Nathan Worley, Pat Wayman, and John Scolaro are three Florida residents who wanted to pool their money along with others to run a radio ad urging the public to vote “no” on proposed Amendment 4 to the Florida Constitution. But under Florida law, these three cannot join together to spend more than $500 to advocate the passage or defeat of a ballot issue without first forming a heavily regulated “political committee.” In early 2010, the U.S. Supreme Court in Citizens United v. Federal Election Commission held that forcing corporations and unions that wished to speak out in elections to form political committees amounted to a “ban on speech.”
“Laws that are unconstitutionally burdensome for General Motors and the AFL-CIO are unconstitutionally burdensome for grassroots groups of citizens,” said Paul Sherman, a staff attorney at the Institute for Justice, which is representing the citizen group in their First Amendment challenge against the Florida Secretary of State and Florida Elections Commission. Sherman continued, “The First Amendment was designed to prohibit exactly these kinds of burdensome regulations of political speech.”
At Thursday’s hearing, the Institute for Justice will argue:
· Florida’s campaign finance laws violate the group’s First Amendment rights because they impose severe burdens on groups that want to do nothing more than talk to the public about issues that will appear on the ballot.

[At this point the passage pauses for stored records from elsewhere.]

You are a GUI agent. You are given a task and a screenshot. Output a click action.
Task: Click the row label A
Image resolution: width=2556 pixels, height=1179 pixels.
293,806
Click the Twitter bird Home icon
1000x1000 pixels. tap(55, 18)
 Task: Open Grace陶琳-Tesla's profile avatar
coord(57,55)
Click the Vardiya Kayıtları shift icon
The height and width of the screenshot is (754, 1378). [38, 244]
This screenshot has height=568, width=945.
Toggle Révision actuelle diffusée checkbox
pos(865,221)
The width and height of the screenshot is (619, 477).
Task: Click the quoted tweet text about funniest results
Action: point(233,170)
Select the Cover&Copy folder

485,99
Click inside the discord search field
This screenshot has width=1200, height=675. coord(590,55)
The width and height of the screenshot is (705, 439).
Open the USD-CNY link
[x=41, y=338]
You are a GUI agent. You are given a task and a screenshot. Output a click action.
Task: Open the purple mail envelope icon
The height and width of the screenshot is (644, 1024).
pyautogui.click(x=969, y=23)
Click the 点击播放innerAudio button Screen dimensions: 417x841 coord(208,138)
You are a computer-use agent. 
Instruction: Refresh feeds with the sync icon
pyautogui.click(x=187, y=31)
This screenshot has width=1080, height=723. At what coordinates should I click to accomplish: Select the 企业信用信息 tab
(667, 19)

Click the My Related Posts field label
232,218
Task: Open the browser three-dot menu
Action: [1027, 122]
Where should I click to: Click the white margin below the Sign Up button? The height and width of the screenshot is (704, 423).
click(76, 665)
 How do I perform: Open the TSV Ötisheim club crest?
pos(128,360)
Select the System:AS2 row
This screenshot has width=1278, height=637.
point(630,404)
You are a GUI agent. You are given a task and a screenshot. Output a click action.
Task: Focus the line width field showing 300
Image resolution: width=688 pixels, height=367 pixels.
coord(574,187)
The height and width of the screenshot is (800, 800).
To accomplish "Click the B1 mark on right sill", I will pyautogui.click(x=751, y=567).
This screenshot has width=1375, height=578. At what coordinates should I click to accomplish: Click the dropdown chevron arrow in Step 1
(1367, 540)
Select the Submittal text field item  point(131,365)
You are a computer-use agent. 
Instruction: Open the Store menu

· Florida’s “disclaimer” requirement unconstitutionally forces grassroots groups to devote up to 20 percent of their advertising time to a state-mandated disclaimer that has nothing to do with their political message.
· The government’s attorneys have presented no evidence to justify the sweeping burdens Florida law imposes on grassroots groups of citizens.
Institute for Justice Senior Attorney Bert Gall said, “There is something terribly wrong when, in a nation that cherishes the right to free speech and self-government, states can hamstring citizens with regulations, red tape, and the threat of civil and criminal penalties simply for speaking out. Recently, the Supreme Court has made a point of emphasizing how important First Amendment rights are in this nation, and it has struck down laws that interfere with Americans’ ability to speak out about political issues. It is time for states like Florida to pay attention to what the Court has been saying.”
For more information on the case, visit: www.ij.org/FlCitizenSpeech
The Institute for Justice, Nathan Worley, Pat Wayman and John Scolaro will ask the court to declare that Florida’s campaign finance laws violate the First Amendment and enjoin the state from enforcing them against grassroots groups that simply want to speak to the public about ballot issues.